Most of us, however, do not feel entitled to our privileges; instead, we feel grateful for them. Michael Finnan, Gabelli School of Business (GSB) ’21, a graduate of St. Ignatius High School in Cleveland, Ohio, explained the mindset of Jesuit students well. “The mindset was: ‘I’m grateful my parents are able to spend this money,’” he said. We both agreed that it was much more common that students enter school, whether it be high school or college, with elitist tendencies and graduate without them than it is for students to develop an elitist mentality while attending a Jesuit school. Elitist attitudes are not a product of Jesuit education; rather, they are in spite of the Graduate at Graduation principles that students are taught to embody.

As it goes for wild parties and binge drinking, I will not dispute the fact that many high school students drink underage. However, there is little to no distinction between the frequency and amount of consumption between private, specifically all-male Jesuit schools and public schools. As Finnan recalled, public and private school parties were “the same because we were friends with a lot of the public school students so we would be at the same parties.” The elitist parties that Kavanaugh attended in the ’80s are a far cry from the social scene in high school today.

Furthermore, schools today would never look the other way on underage drinking.  In my experience, the dean of students carried a breathalyzer at all school events, and anyone suspected of drinking would be asked to submit to a breathalyzer test or leave immediately. Their punishment would then be assessed at school the following day. It would also be a shock and scandal if anyone listed themselves as “Keg City Club (Treasurer)” in their yearbook. As editor-in-chief of the yearbook, I can confirm that every single page had to be approved by a school official, and all suspected references to sex, drugs and alcohol were removed.

Drug use was treated even more stringently than drinking. In fact, St. Ignatius required its students to take an annual drug test, and if students failed, they were not punished; they were provided with substance-abuse counseling. This is an incredibly progressive way of addressing the abuse of drugs at a young age. The school did not sanction, condone or ignore the use of alcohol or illicit drugs. The ideal of cura personalis requires one to care for their whole body, which includes refraining from the abuse of drugs and alcohol.
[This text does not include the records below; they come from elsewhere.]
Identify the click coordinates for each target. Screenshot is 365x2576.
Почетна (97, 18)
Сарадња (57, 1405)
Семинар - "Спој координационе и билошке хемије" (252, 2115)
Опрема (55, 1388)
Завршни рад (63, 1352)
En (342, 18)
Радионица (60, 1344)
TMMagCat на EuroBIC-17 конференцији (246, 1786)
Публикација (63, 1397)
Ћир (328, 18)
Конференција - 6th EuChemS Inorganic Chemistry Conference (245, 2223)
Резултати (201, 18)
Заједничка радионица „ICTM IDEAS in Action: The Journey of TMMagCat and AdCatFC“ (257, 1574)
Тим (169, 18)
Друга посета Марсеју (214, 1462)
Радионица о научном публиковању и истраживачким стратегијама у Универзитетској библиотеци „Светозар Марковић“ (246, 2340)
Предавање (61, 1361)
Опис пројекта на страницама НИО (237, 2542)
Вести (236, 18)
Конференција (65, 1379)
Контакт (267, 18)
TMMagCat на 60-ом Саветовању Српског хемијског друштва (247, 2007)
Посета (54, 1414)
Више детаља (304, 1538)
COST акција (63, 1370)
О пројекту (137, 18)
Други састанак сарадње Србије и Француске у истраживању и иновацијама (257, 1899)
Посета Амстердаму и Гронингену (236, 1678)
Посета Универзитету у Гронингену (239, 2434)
High school students of all genders are not perfect. I will never claim that they are. But I do dispute the claims that it is Jesuit schools like Georgetown Prep, St. Ignatius and my alma mater, Canisius High School, that raise men like Kavanaugh. The toxic masculinity that leads to binge drinking, bar fights, sexual assault and elitism is not a byproduct of all-male Jesuit schools. Young men enter these schools already guilty of these character flaws. It is the mission and determination of Jesuit educators to combat them and reinforce healthy ideas of masculinity. Though Brett Kavanaugh attended a Jesuit school, he clearly did not embrace the Jesuit mission of “Men and Women for Others.” Kavanaugh rejected his Jesuit education.